I have been distracted lately, so writing has gotten difficult for me the past few days. Usually, the words pour out of me like water from a faucet, but recently, I notice I am having a much more difficult time. Whom shall I spot light today? I wondered to myself. There I was rattling around in my own head when it occurred to me that maybe I was trying too hard. Maybe, just maybe the answer was right in front of me and I was "over thinking" it. It wouldn't be the first time that has happened. Matter of fact, I tend to do that more often than not. I took several deep breaths and allowed my mind to wander and think of all the people I admire and would want to highlight. My answer was as obvious as the nose on my face, which is not at all hard to spot.
Today I want to write about friends. The people I admire the most are my friends. My friends and I am certain, yours too, are the people we depend on the most, trust with our darkest secrets and allow our hearts to accept, warts and all. My best friends are amazing people with incredible lives made up of resiliency, passion and intelligence. My friends have changed my life in every way imaginable. They are my family by choice. They are the ones who have talked me off the ledge when things got really bad. They showed me unconditional love and forgiveness when I was deserving of neither. They are the strongest threads that have held my life together creating a rich tapestry that I am in awe of every day of my life.
I think we are all guilty of taking our family for granted, that they will love us and be with us no matter what we do or where we end up, but friends have the choice and the ability to walk away when we fail miserably, act out or fall apart. Mine have been there for me every step of the way. Mine have held my hand, allowed me to cry from the depths of my soul and confessed their own horrifying actions in order for to learn from their experiences in order to spare me any unnecessary pain, if possible. My friends have traveled the world, seen unbelievable pain and triumph and shared these moments with me due to their generous nature. Friends are what keep us going when we feel the entire world is on our shoulders.
I feel so lucky to have my friends for all these years. I have known most of them either all of my life or most of my life. My friends accept exactly who I am with no expectations forced onto me to become something different. They celebrate me in a way that allows me to see myself through their eyes. It is the greatest gift I have ever been given. They have acted as minister, counselor, cheerleader, parent, child and conscience. They motivate me to be a better person, pushing me to be mindful that the work is over the moment I take my last breath and not one minute before. If it is true that my family is my foundation, then truly these friends of mine are my walls and roof, sheltering me from the cold. They have protected and guarded me many, many times and there are not enough "thank yous" to express how important they have been to my life and the lives of my children. I never questioned if something were to happen to me whether or not they would step up and do the important job of teaching my kids in my stead. I have always known that if I were no longer around , my kids would have remarkable people to help them in any way they could. Here or not, my kids would have learned about their mother and her morals, ethics and beliefs, thanks to her band of friends she held tightly in her heart.

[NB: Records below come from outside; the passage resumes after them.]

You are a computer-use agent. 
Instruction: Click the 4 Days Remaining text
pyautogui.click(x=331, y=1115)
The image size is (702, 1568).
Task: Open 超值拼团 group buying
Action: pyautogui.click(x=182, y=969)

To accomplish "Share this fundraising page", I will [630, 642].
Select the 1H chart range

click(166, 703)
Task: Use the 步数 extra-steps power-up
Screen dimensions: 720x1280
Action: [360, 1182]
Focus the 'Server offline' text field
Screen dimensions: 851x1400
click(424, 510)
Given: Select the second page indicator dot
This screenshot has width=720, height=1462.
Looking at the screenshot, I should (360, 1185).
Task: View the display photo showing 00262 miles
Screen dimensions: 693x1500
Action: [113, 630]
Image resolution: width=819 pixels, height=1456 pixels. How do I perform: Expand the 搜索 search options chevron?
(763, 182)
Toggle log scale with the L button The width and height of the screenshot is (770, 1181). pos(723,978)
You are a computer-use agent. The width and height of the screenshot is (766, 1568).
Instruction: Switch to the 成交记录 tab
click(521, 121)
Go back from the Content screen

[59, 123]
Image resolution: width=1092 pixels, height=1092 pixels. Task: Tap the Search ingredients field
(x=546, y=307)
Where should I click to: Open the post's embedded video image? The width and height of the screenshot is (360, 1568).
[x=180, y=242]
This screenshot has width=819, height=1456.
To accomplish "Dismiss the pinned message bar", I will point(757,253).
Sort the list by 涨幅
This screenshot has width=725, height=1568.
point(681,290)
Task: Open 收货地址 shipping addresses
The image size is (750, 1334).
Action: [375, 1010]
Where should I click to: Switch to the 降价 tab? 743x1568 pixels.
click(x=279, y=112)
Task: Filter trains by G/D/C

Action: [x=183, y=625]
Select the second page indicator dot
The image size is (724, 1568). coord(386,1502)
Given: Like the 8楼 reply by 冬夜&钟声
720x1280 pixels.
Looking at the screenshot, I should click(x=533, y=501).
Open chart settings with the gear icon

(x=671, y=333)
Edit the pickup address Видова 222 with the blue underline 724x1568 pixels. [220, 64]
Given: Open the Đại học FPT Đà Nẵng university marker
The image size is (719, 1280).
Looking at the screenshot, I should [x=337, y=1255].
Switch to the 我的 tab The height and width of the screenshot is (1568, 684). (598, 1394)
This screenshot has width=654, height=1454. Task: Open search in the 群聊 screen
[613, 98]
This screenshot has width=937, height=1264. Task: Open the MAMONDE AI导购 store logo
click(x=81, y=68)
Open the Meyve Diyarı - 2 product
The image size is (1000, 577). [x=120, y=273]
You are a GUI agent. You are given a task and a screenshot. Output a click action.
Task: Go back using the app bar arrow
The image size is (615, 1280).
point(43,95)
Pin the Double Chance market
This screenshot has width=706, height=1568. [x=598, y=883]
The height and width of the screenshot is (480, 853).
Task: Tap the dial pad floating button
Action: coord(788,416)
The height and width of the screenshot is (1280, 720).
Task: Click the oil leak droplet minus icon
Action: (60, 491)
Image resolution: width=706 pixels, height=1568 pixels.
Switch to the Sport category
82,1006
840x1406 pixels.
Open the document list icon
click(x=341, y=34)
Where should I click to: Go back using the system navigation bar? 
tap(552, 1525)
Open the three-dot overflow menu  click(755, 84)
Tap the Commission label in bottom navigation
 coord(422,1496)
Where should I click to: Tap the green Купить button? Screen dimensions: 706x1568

When Danny died I realized how important it was to say what needed to be said to the people we love. I have worked diligently at telling people in my life, "Thank you, I love you, I couldn't have done it without you", because we never know when we won't have that opportunity again. My friends know how important they are to me because I tell them as often as I can. Not everybody gets to write a book naming their friends. I have been so fortunate to have that. For all my faults, and listen, we don't have the kind of time it would take to list all of them, the one thing I am most proud of is the change I made in telling people I love, just how much I appreciate all they have done for me and my family.
In that spirit, I think today we should tell our friends just exactly how grateful we are to have them. Call your friends just to say "I love you, thank you, you mean the world to me". Spend a moment and think about all the times your friends were there for you, even when they may have not known that their phone call changed your entire day. Send a note, card or flowers. Let them know that you are so very happy that they chose you.
To Christy, Bitsy, Shelly, Jerry and Jim: Thank you for all the days and nights when I felt alone and you reminded me that I was loved whether I felt it or not. For all the times you made me laugh when I had spent much of the day crying, for every time you reminded me that nothing is forever and I could be anything I wanted. For believing in me when I had all but given up. For spending time with my children showing them first hand what a real friend looks and acts like and for teaching them loyalty, honor and love. For choosing me to love. It has been an honor and a privilege being in your lives all these years.
To my hometown friends who I have recently gotten back: thank you from the bottom of my heart for all the love and support you shot my way as I start this new leg of my journey. For forgiving my childish past and applauding my adult growth. For every FB gift, comment and joke. For being my connection to my past in a way that allows me to continue growing, learning and laughing.
To my very best friend and husband Michael: Thank you for every time you propped me up, so I could be a better mother, woman, wife and friend. For loving me so much you made me a part of your family. For telling me everyday without hesitation how much you love me and celebrating who I am in whatever state I happen to be in. I love you more than words allow.
If you are reading this, then you and I are on this journey together. If you need a hug or some support or even a little prayer, just say the word and know I have your back.